In the data below, the answer is the run of lines from the line containing "For every named" through the line containing "Breien (243, 143)", both included; print it exactly and nothing else.

- [Material for this exercise]
____________________
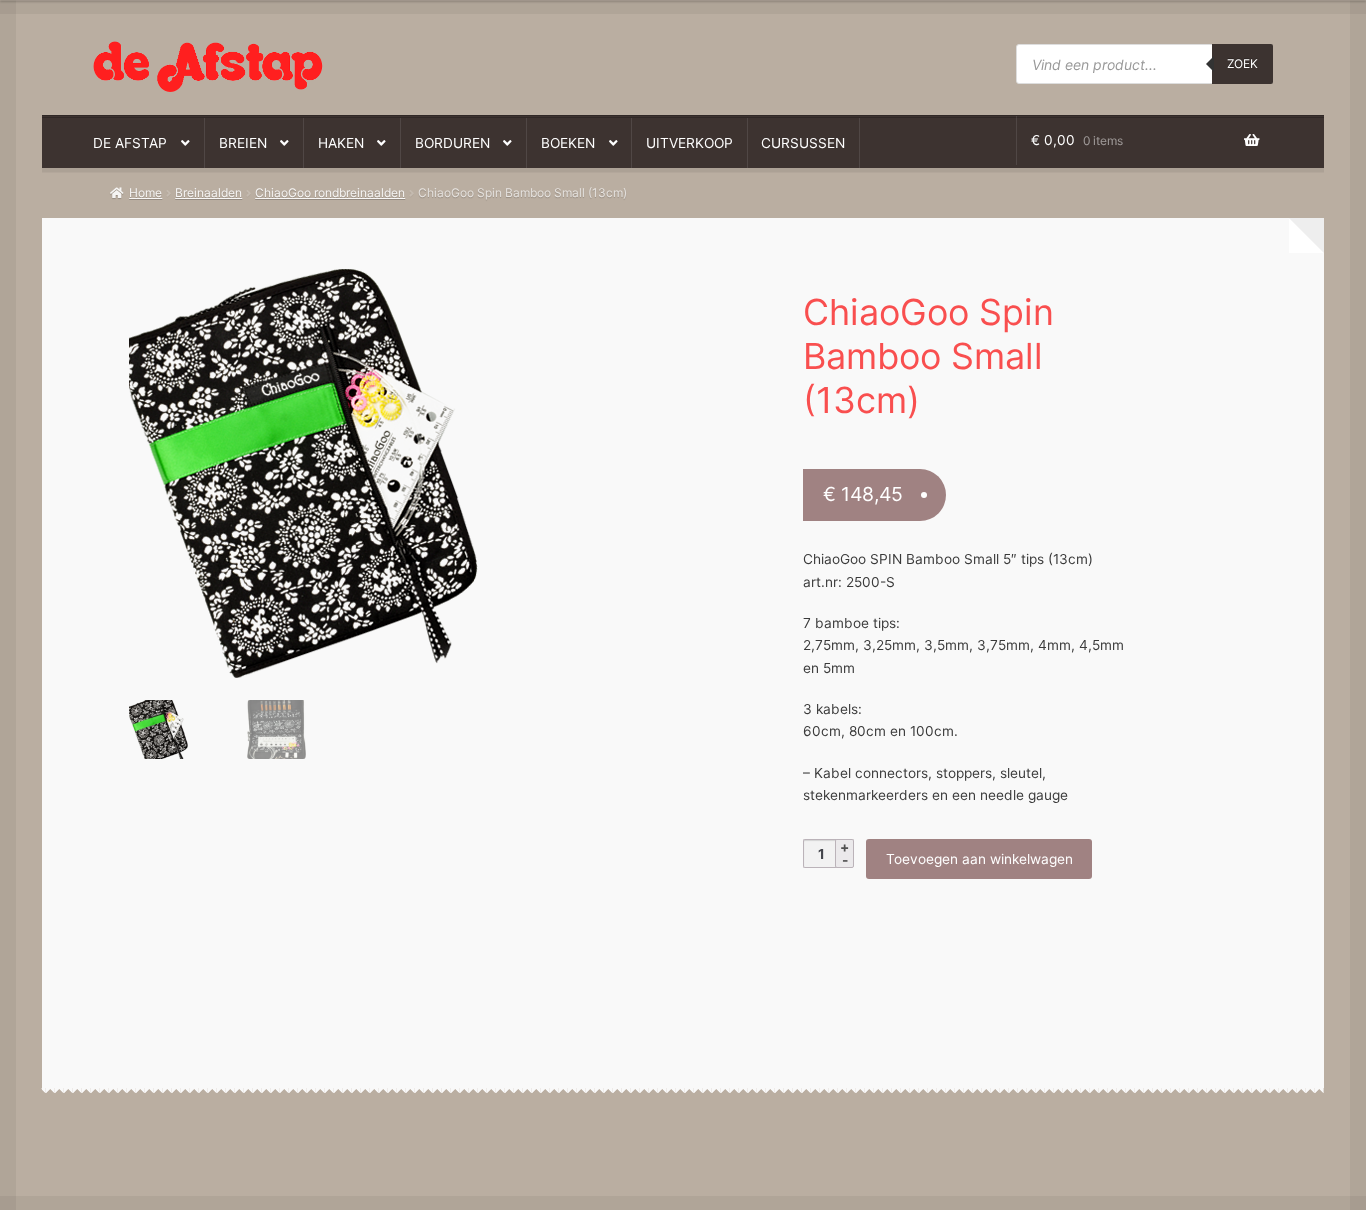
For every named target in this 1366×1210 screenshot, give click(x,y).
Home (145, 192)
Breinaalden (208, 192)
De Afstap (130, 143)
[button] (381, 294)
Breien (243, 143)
____________________
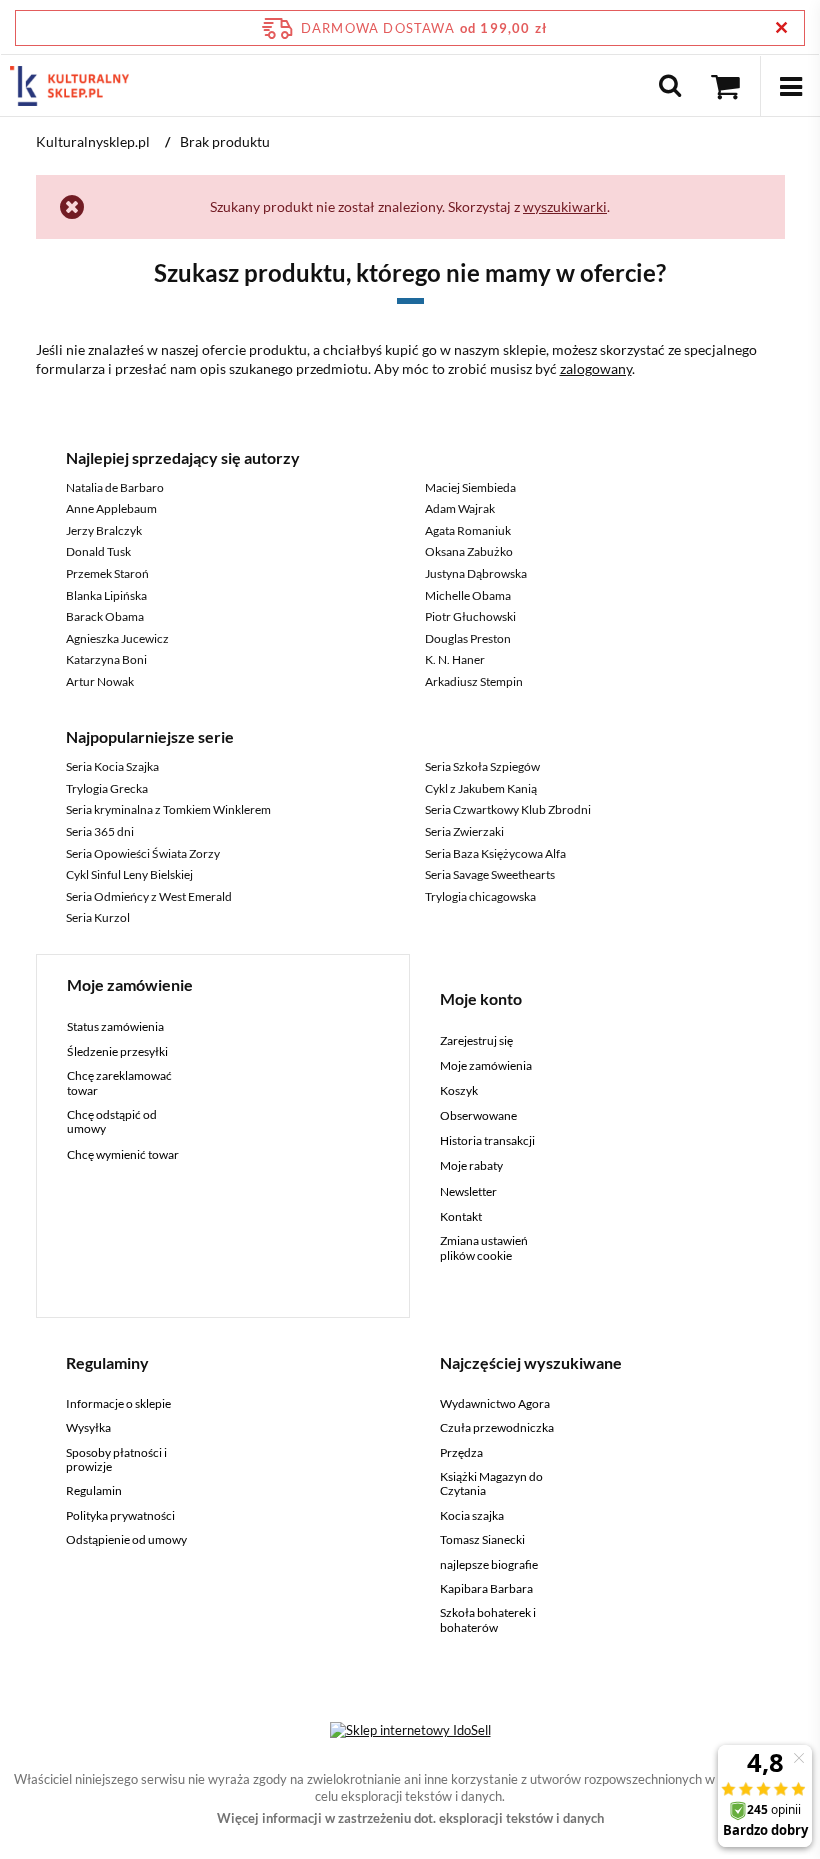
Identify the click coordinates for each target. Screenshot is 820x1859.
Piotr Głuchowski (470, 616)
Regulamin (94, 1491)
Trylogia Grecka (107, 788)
____________________
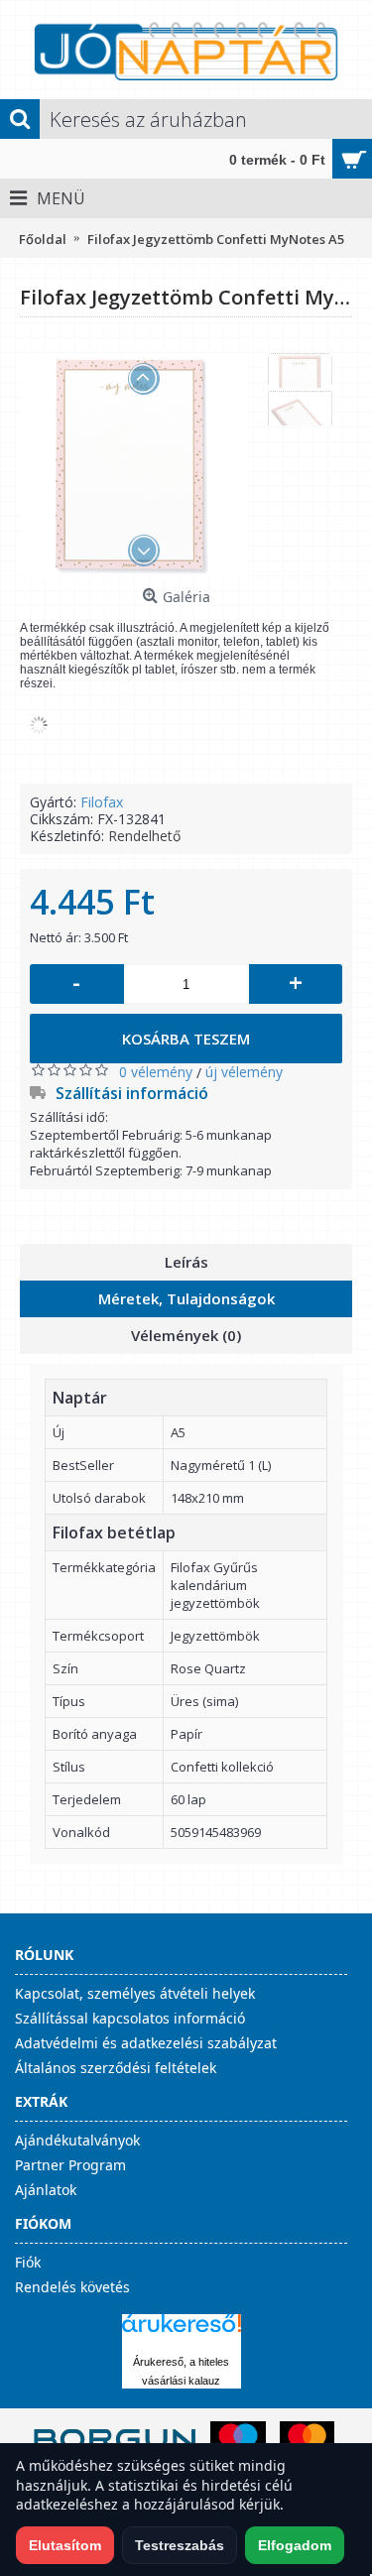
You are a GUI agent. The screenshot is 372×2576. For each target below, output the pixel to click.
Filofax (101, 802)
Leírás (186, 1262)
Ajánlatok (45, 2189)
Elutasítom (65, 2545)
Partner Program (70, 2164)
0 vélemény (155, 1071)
____________________
- [Solution below]
For every named target in this 1366×1210 screenshot, give click(x,y).
Home (145, 192)
Breinaalden (208, 192)
De Afstap (130, 143)
[button] (381, 294)
Breien (243, 143)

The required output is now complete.